- TO DO:
Beginning with the line containing "The height and width of the screenshot is (608, 1080)." and ending at the last line of the data, set down every line exactly, leaving out all pictures.

Items from a dataset:
-----

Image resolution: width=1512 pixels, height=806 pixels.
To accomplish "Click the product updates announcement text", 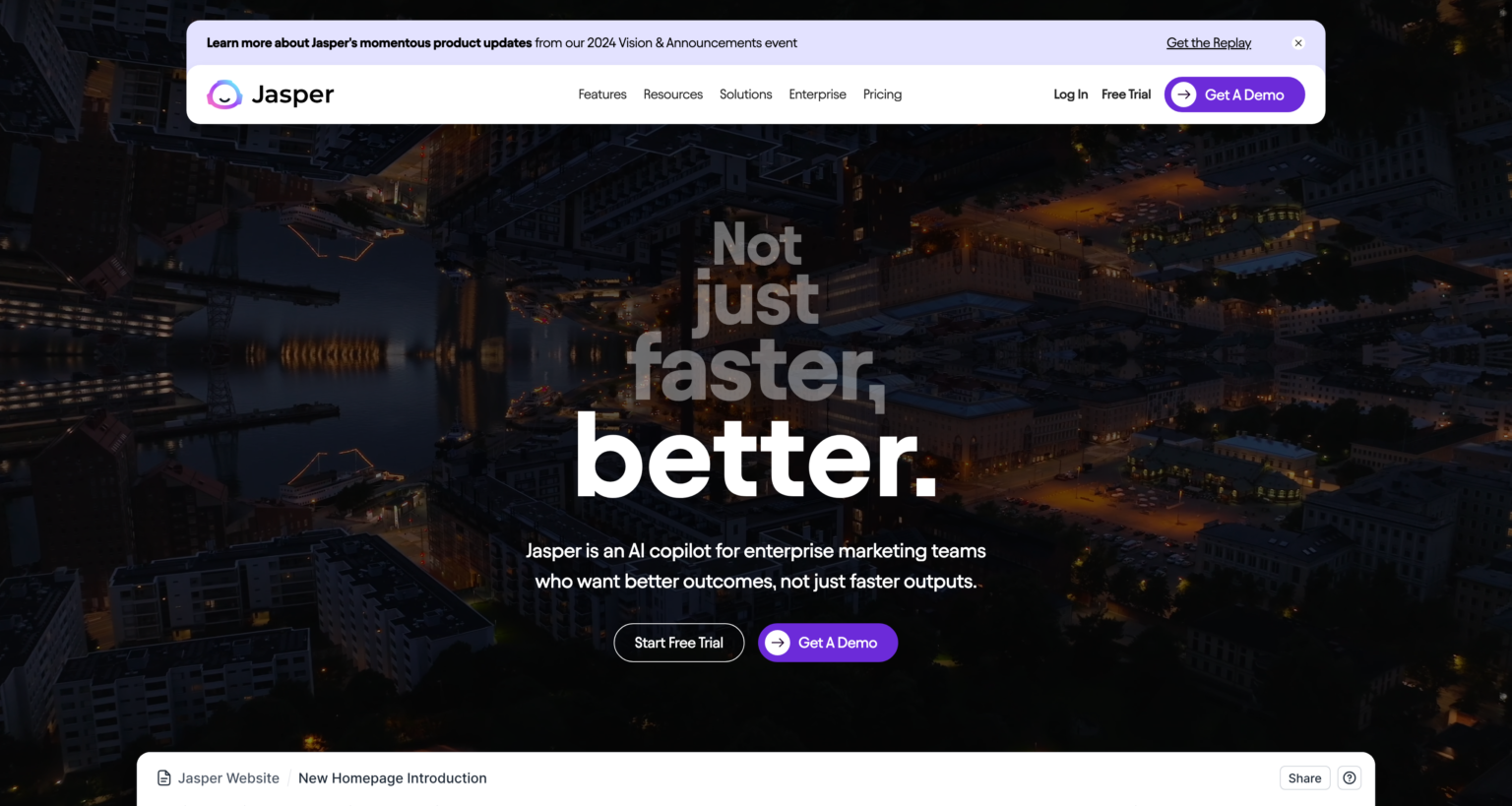I will (501, 43).

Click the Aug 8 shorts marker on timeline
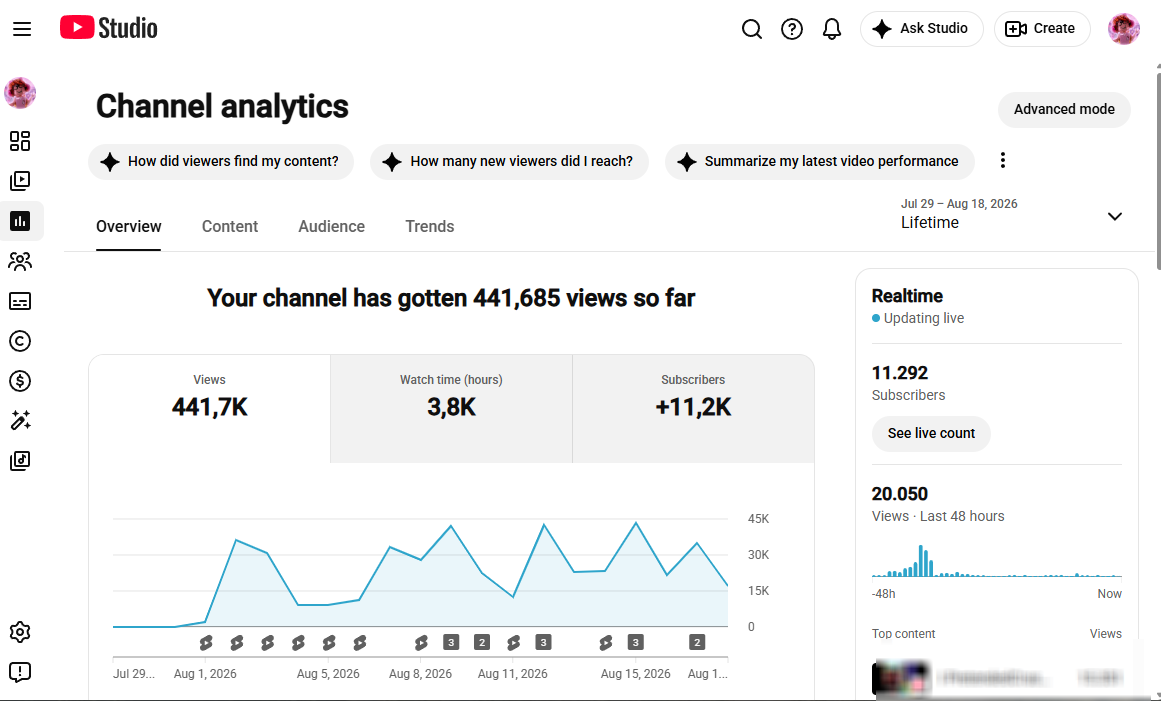click(x=421, y=643)
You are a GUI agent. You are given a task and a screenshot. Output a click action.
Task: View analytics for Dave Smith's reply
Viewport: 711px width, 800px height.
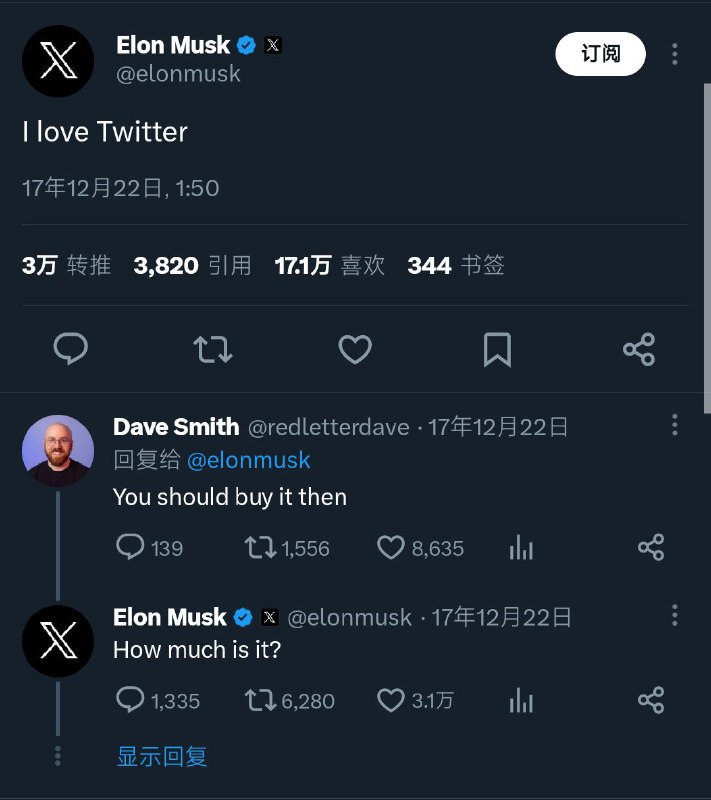pyautogui.click(x=521, y=547)
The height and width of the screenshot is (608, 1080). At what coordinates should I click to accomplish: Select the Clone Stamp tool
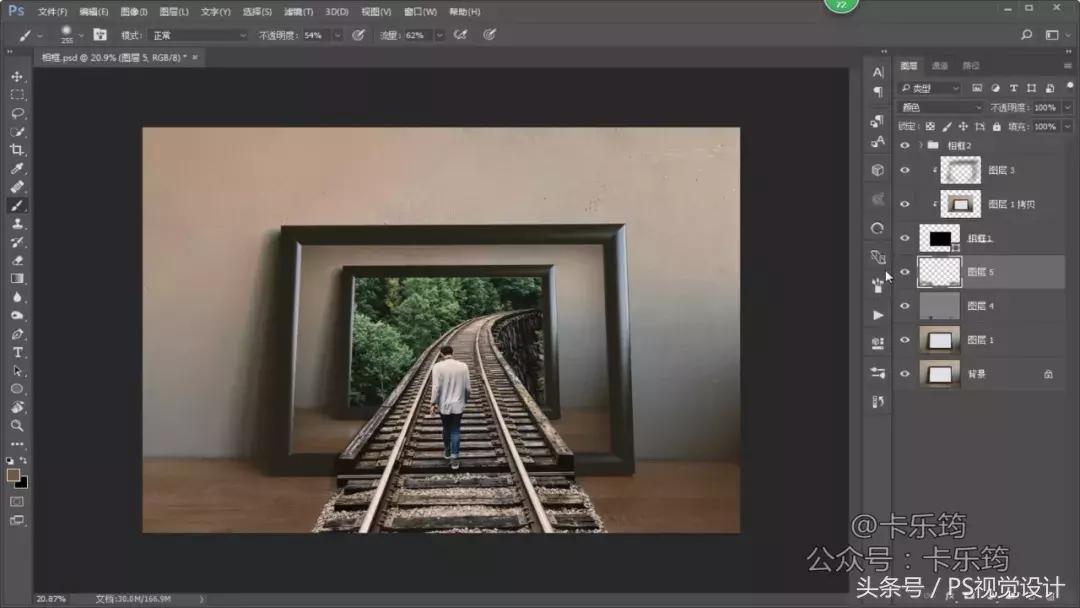(17, 224)
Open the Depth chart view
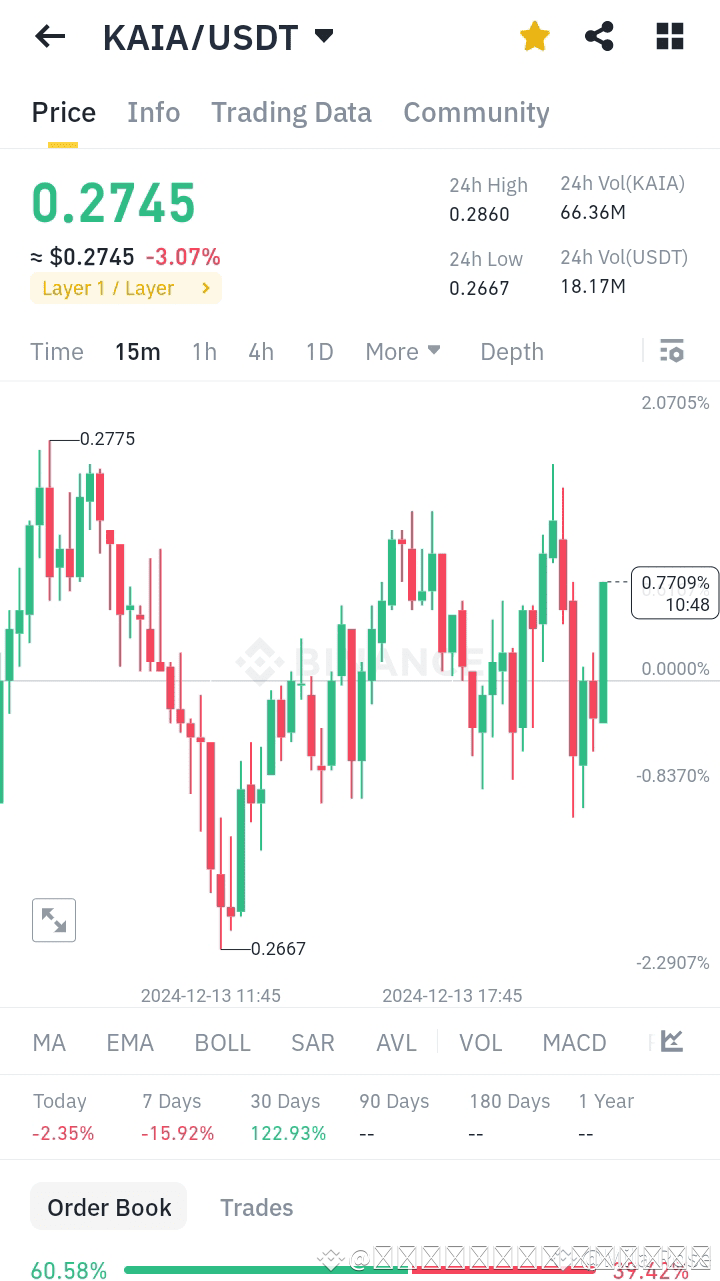The height and width of the screenshot is (1281, 720). pyautogui.click(x=511, y=351)
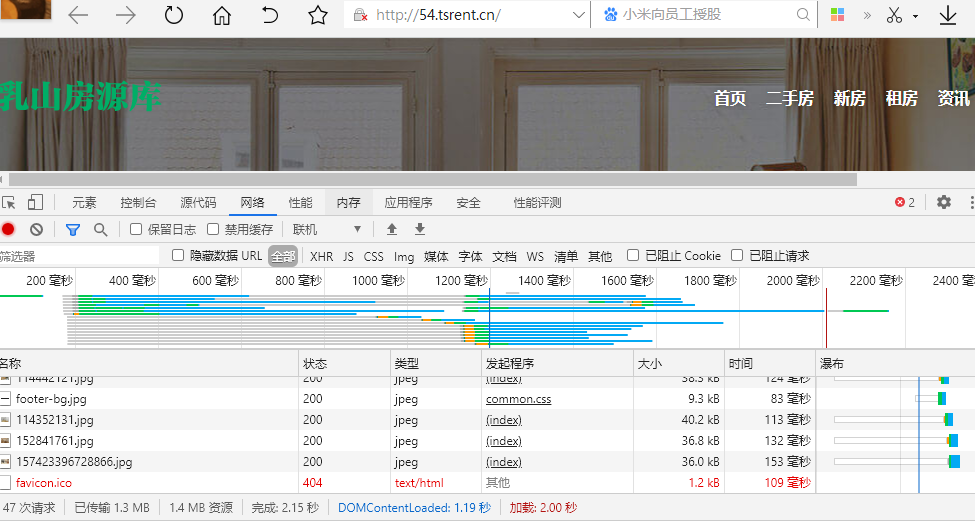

-----

- EXERCISE OUTPUT:
The height and width of the screenshot is (608, 1080). At what coordinates should I click to accomplish: Select the Clone Stamp tool
(17, 224)
Open the Depth chart view
The height and width of the screenshot is (1281, 720). pyautogui.click(x=511, y=351)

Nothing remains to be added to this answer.